I saw an oil cloth canopy stretched upon hoops, forming a little sheltered arch, like the head of a cradle. Beneath this canopy was a diminutive wax figure of the Virgin, and small pictures, and flowers, that resembled, from the minute arrangement of these articles, the petty details of a child's baby-house.

Over another grave, upon one of the black crosses of wood, which Catholics are so fond of setting up where more imperishable materials cannot be afforded, was nailed a piece of white paper that attracted my attention from a distance. It proved to be a manuscript eulogy upon the loveliness of an only daughter, whose many virtues a doting father had inscribed upon this frail memorial.
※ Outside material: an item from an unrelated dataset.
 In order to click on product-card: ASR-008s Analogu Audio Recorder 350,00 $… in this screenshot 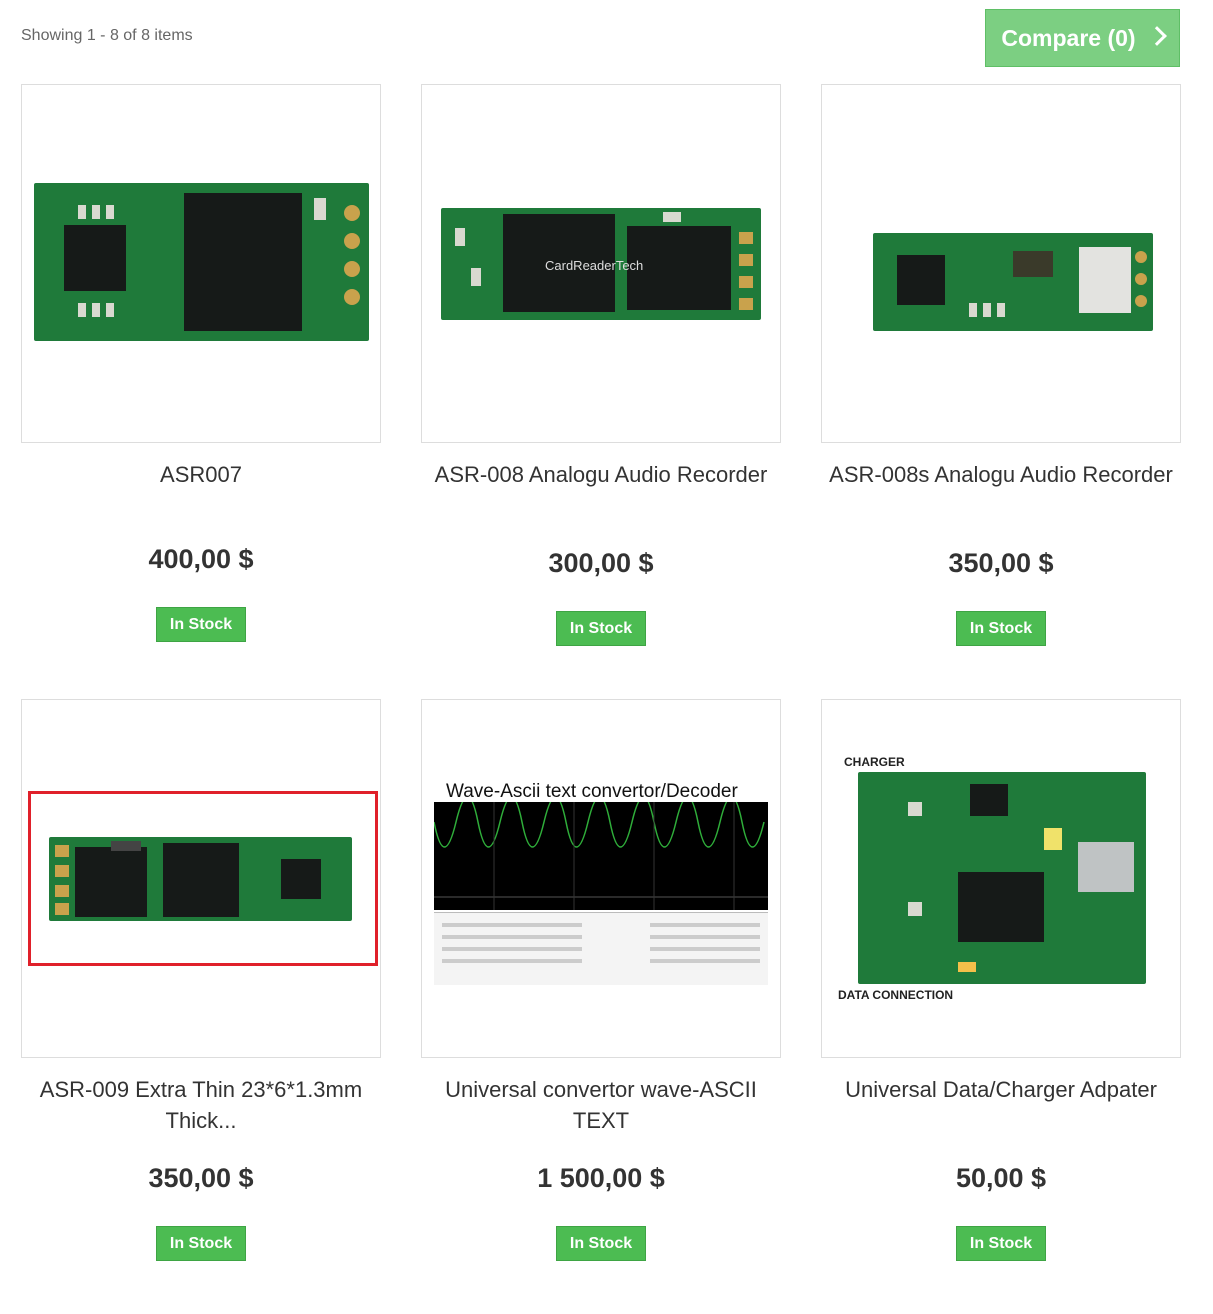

Thus exposed, the first shower would obliterate all traces of this effusion of parental love. It seemed to be all he had to bestow, and though an humbly written eulogy, it spoke the genuine language of the heart.

Our guide conducted us over the grounds to the tombs of many distinguished men, whose names are familiarly known beyond the shores of the Atlantic. Here, hè observed, rest La Fontaine and Moliere,* near each other; and here, Hauy, the mineralogist, and Fourcroy, the chemist. Pointing to a little grassy inclosure, where no stone was perceptible above the smooth surface of the greensward to receive an inscription, he said, here lies Marshal Ney, "the brave among the brave." Upon one of the stones which serves to support the iron fence of the small inclosure, some friendly hand has rudely chiselled "Ney." His name, however, requires not the chisel of the sculptor to preserve it from oblivion on tablets of brass or marble.

A portion of the burial ground is appropriated to the

*It is stated that a profligate bishop of Paris denied to the remains of Moliere the usual rites of sepulture, on account of his profession as an actor, even after having been requested by Louis XIV. to allow to the greatest genius of the age a Christian burial.